My key mistake in this whole scenario was that I did not build a cider press myself that summer when I had the idea. I would have learned that if you try to crush apples with a 3/8” steel rod, the rod bends beyond all repair. I would have learned that you can’t weld stainless steel. I would have learned that even when you do succeed in applying a significant amount of pressure via the rod, you must have a frame that can withstand an equal and opposite force.

Here’s where the learning got interesting. I should have recognized the flaw in the design right away, but I didn’t see that when you screw the rod down to crush the apples that force must push the frame upwards. We found ourselves standing on the frame to try to keep it down to crush the apples, but instead as we cranked down, it lifted the frame and us off the ground instead of crushing the apples!

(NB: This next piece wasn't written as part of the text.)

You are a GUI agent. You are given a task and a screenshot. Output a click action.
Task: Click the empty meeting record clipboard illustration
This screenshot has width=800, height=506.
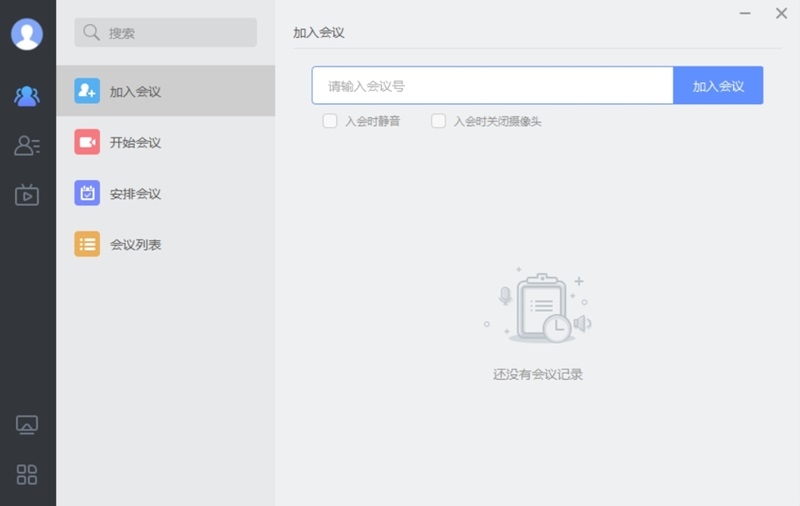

In the end the cider presses were ostensibly a failure, but what a vivid example of Newton’s 3rd law! There was definitely an “aha!” moment when the kids realized what was happening and connected it with what they had learned in class. I’ll be honest, I had that moment as well, so next year when we do this unit again, I’ll be ready.

Anne Watson, a Physics teacher at Montpelier High School in Montpelier, VT, is an alumna of the Knowles Science Teaching Foundation.